=== GOAL ===
Please duplicate every line of the material below with no changes.

[Records for finding items]
:::

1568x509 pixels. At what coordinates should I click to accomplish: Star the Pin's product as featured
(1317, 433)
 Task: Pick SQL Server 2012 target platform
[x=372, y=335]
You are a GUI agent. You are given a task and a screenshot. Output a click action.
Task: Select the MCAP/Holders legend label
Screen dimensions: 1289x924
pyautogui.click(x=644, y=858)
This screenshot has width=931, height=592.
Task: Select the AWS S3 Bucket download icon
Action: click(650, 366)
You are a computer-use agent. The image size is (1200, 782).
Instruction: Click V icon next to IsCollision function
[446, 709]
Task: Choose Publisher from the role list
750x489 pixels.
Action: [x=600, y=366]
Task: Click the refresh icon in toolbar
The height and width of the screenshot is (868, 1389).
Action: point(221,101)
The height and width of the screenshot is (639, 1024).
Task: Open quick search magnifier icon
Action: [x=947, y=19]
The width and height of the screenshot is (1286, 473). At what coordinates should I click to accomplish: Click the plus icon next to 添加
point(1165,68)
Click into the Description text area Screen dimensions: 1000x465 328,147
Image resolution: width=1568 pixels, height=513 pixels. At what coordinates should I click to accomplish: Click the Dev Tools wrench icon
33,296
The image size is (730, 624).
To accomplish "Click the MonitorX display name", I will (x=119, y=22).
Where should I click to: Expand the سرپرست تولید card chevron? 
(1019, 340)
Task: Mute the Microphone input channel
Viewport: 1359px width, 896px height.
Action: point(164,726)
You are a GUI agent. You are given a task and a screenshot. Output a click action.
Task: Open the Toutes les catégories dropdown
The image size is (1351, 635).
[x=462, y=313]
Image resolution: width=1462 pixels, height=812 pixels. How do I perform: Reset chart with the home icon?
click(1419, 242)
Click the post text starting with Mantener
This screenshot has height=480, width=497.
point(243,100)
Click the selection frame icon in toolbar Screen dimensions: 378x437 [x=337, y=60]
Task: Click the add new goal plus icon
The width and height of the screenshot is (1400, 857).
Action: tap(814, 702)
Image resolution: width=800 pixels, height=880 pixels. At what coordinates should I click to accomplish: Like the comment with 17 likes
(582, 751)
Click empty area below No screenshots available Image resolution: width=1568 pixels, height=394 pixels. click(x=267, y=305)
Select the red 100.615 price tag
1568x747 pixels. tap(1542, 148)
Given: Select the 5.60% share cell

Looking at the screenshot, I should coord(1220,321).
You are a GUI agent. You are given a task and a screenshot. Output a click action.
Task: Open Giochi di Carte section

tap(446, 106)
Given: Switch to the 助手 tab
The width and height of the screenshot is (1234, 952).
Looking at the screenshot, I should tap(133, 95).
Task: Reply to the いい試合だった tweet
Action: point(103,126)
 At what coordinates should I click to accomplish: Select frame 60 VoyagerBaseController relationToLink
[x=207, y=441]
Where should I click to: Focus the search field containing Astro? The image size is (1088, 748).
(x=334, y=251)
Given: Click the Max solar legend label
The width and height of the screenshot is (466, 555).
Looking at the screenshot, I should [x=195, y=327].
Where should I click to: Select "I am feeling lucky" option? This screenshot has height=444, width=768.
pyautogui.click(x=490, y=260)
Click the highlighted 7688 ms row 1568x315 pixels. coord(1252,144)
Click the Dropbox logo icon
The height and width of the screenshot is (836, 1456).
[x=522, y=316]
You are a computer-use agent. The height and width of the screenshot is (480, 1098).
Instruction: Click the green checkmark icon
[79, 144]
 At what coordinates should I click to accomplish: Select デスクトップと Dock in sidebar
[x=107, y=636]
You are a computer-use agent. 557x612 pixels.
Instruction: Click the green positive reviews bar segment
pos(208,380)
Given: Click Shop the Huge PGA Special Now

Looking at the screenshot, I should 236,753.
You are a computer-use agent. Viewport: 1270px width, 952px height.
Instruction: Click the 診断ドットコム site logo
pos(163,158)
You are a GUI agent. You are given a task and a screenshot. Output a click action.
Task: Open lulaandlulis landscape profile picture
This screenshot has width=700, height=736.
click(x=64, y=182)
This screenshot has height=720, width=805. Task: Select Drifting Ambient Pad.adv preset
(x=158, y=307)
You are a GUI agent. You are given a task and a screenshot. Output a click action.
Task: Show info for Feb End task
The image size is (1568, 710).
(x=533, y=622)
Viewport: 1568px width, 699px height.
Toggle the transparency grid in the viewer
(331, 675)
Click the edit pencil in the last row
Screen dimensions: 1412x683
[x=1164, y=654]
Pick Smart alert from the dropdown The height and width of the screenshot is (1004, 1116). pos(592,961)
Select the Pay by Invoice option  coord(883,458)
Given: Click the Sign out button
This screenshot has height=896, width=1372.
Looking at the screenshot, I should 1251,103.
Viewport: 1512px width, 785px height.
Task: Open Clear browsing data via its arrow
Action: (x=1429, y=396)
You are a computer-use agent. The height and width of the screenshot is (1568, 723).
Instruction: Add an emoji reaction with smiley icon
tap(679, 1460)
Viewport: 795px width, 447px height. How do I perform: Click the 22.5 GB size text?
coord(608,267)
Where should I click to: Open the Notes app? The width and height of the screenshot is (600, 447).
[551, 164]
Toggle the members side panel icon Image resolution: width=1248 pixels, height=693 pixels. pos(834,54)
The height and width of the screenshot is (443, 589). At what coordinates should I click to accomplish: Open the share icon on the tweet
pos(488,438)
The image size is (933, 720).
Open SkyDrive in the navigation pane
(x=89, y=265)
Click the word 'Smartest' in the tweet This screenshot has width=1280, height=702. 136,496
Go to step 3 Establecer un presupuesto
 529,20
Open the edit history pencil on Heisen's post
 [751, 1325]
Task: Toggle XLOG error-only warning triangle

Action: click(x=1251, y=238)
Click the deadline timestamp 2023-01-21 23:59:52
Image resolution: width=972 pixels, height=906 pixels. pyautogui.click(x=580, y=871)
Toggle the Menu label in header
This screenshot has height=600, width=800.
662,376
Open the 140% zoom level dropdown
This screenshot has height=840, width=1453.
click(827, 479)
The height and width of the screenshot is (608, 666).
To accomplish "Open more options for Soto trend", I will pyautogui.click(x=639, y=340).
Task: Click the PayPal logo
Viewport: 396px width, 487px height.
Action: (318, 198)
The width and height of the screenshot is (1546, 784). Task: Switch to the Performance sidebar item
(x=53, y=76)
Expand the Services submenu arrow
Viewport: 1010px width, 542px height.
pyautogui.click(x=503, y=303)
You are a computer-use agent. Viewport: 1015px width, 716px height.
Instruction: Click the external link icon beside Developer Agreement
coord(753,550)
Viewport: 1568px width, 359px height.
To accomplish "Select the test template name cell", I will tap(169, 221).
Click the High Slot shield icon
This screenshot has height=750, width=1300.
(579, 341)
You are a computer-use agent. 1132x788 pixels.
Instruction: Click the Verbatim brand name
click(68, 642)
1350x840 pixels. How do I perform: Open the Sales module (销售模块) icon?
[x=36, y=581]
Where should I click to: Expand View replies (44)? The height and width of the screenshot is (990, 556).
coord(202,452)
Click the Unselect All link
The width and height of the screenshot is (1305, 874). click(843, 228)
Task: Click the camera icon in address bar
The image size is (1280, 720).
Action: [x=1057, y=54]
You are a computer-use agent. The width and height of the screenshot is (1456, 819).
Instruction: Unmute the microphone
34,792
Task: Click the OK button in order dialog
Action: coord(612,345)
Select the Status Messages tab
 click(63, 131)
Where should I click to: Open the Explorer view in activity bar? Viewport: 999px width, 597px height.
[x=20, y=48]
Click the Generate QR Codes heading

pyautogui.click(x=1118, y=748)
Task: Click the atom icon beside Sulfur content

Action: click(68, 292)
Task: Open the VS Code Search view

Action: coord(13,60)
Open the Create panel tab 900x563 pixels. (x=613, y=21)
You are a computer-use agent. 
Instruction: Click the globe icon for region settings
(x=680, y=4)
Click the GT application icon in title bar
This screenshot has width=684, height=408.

:::

=== FINAL RESULT ===
1568x509 pixels. At what coordinates should I click to accomplish: Star the Pin's product as featured
(1317, 433)
 Task: Pick SQL Server 2012 target platform
[x=372, y=335]
You are a GUI agent. You are given a task and a screenshot. Output a click action.
Task: Select the MCAP/Holders legend label
Screen dimensions: 1289x924
pyautogui.click(x=644, y=858)
This screenshot has width=931, height=592.
Task: Select the AWS S3 Bucket download icon
Action: click(650, 366)
You are a computer-use agent. The image size is (1200, 782).
Instruction: Click V icon next to IsCollision function
[446, 709]
Task: Choose Publisher from the role list
750x489 pixels.
Action: [x=600, y=366]
Task: Click the refresh icon in toolbar
The height and width of the screenshot is (868, 1389).
Action: point(221,101)
The height and width of the screenshot is (639, 1024).
Task: Open quick search magnifier icon
Action: [x=947, y=19]
The width and height of the screenshot is (1286, 473). At what coordinates should I click to accomplish: Click the plus icon next to 添加
point(1165,68)
Click into the Description text area Screen dimensions: 1000x465 328,147
Image resolution: width=1568 pixels, height=513 pixels. At what coordinates should I click to accomplish: Click the Dev Tools wrench icon
33,296
The image size is (730, 624).
To accomplish "Click the MonitorX display name", I will (x=119, y=22).
Where should I click to: Expand the سرپرست تولید card chevron? 
(1019, 340)
Task: Mute the Microphone input channel
Viewport: 1359px width, 896px height.
Action: point(164,726)
You are a GUI agent. You are given a task and a screenshot. Output a click action.
Task: Open the Toutes les catégories dropdown
The image size is (1351, 635).
[x=462, y=313]
Image resolution: width=1462 pixels, height=812 pixels. How do I perform: Reset chart with the home icon?
click(1419, 242)
Click the post text starting with Mantener
This screenshot has height=480, width=497.
point(243,100)
Click the selection frame icon in toolbar Screen dimensions: 378x437 [x=337, y=60]
Task: Click the add new goal plus icon
The width and height of the screenshot is (1400, 857).
Action: tap(814, 702)
Image resolution: width=800 pixels, height=880 pixels. At what coordinates should I click to accomplish: Like the comment with 17 likes
(582, 751)
Click empty area below No screenshots available Image resolution: width=1568 pixels, height=394 pixels. click(x=267, y=305)
Select the red 100.615 price tag
1568x747 pixels. tap(1542, 148)
Given: Select the 5.60% share cell

Looking at the screenshot, I should coord(1220,321).
You are a GUI agent. You are given a task and a screenshot. Output a click action.
Task: Open Giochi di Carte section

tap(446, 106)
Given: Switch to the 助手 tab
The width and height of the screenshot is (1234, 952).
Looking at the screenshot, I should tap(133, 95).
Task: Reply to the いい試合だった tweet
Action: point(103,126)
 At what coordinates should I click to accomplish: Select frame 60 VoyagerBaseController relationToLink
[x=207, y=441]
Where should I click to: Focus the search field containing Astro? The image size is (1088, 748).
(x=334, y=251)
Given: Click the Max solar legend label
The width and height of the screenshot is (466, 555).
Looking at the screenshot, I should [x=195, y=327].
Where should I click to: Select "I am feeling lucky" option? This screenshot has height=444, width=768.
pyautogui.click(x=490, y=260)
Click the highlighted 7688 ms row 1568x315 pixels. coord(1252,144)
Click the Dropbox logo icon
The height and width of the screenshot is (836, 1456).
[x=522, y=316]
You are a computer-use agent. The height and width of the screenshot is (480, 1098).
Instruction: Click the green checkmark icon
[79, 144]
 At what coordinates should I click to accomplish: Select デスクトップと Dock in sidebar
[x=107, y=636]
You are a computer-use agent. 557x612 pixels.
Instruction: Click the green positive reviews bar segment
pos(208,380)
Given: Click Shop the Huge PGA Special Now

Looking at the screenshot, I should 236,753.
You are a computer-use agent. Viewport: 1270px width, 952px height.
Instruction: Click the 診断ドットコム site logo
pos(163,158)
You are a GUI agent. You are given a task and a screenshot. Output a click action.
Task: Open lulaandlulis landscape profile picture
This screenshot has width=700, height=736.
click(x=64, y=182)
This screenshot has height=720, width=805. Task: Select Drifting Ambient Pad.adv preset
(x=158, y=307)
You are a GUI agent. You are given a task and a screenshot. Output a click action.
Task: Show info for Feb End task
The image size is (1568, 710).
(x=533, y=622)
Viewport: 1568px width, 699px height.
Toggle the transparency grid in the viewer
(331, 675)
Click the edit pencil in the last row
Screen dimensions: 1412x683
[x=1164, y=654]
Pick Smart alert from the dropdown The height and width of the screenshot is (1004, 1116). pos(592,961)
Select the Pay by Invoice option  coord(883,458)
Given: Click the Sign out button
This screenshot has height=896, width=1372.
Looking at the screenshot, I should 1251,103.
Viewport: 1512px width, 785px height.
Task: Open Clear browsing data via its arrow
Action: (x=1429, y=396)
You are a computer-use agent. The height and width of the screenshot is (1568, 723).
Instruction: Add an emoji reaction with smiley icon
tap(679, 1460)
Viewport: 795px width, 447px height. How do I perform: Click the 22.5 GB size text?
coord(608,267)
Where should I click to: Open the Notes app? The width and height of the screenshot is (600, 447).
[551, 164]
Toggle the members side panel icon Image resolution: width=1248 pixels, height=693 pixels. pos(834,54)
The height and width of the screenshot is (443, 589). At what coordinates should I click to accomplish: Open the share icon on the tweet
pos(488,438)
The image size is (933, 720).
Open SkyDrive in the navigation pane
(x=89, y=265)
Click the word 'Smartest' in the tweet This screenshot has width=1280, height=702. 136,496
Go to step 3 Establecer un presupuesto
 529,20
Open the edit history pencil on Heisen's post
 [751, 1325]
Task: Toggle XLOG error-only warning triangle

Action: click(x=1251, y=238)
Click the deadline timestamp 2023-01-21 23:59:52
Image resolution: width=972 pixels, height=906 pixels. pyautogui.click(x=580, y=871)
Toggle the Menu label in header
This screenshot has height=600, width=800.
662,376
Open the 140% zoom level dropdown
This screenshot has height=840, width=1453.
click(827, 479)
The height and width of the screenshot is (608, 666).
To accomplish "Open more options for Soto trend", I will pyautogui.click(x=639, y=340).
Task: Click the PayPal logo
Viewport: 396px width, 487px height.
Action: (318, 198)
The width and height of the screenshot is (1546, 784). Task: Switch to the Performance sidebar item
(x=53, y=76)
Expand the Services submenu arrow
Viewport: 1010px width, 542px height.
pyautogui.click(x=503, y=303)
You are a computer-use agent. Viewport: 1015px width, 716px height.
Instruction: Click the external link icon beside Developer Agreement
coord(753,550)
Viewport: 1568px width, 359px height.
To accomplish "Select the test template name cell", I will tap(169, 221).
Click the High Slot shield icon
This screenshot has height=750, width=1300.
(579, 341)
You are a computer-use agent. 1132x788 pixels.
Instruction: Click the Verbatim brand name
click(68, 642)
1350x840 pixels. How do I perform: Open the Sales module (销售模块) icon?
[x=36, y=581]
Where should I click to: Expand View replies (44)? The height and width of the screenshot is (990, 556).
coord(202,452)
Click the Unselect All link
The width and height of the screenshot is (1305, 874). click(843, 228)
Task: Click the camera icon in address bar
The image size is (1280, 720).
Action: [x=1057, y=54]
You are a computer-use agent. The width and height of the screenshot is (1456, 819).
Instruction: Unmute the microphone
34,792
Task: Click the OK button in order dialog
Action: coord(612,345)
Select the Status Messages tab
 click(63, 131)
Where should I click to: Open the Explorer view in activity bar? Viewport: 999px width, 597px height.
[x=20, y=48]
Click the Generate QR Codes heading

pyautogui.click(x=1118, y=748)
Task: Click the atom icon beside Sulfur content

Action: click(68, 292)
Task: Open the VS Code Search view

Action: coord(13,60)
Open the Create panel tab 900x563 pixels. (x=613, y=21)
You are a computer-use agent. 
Instruction: Click the globe icon for region settings
(x=680, y=4)
Click the GT application icon in title bar
This screenshot has width=684, height=408.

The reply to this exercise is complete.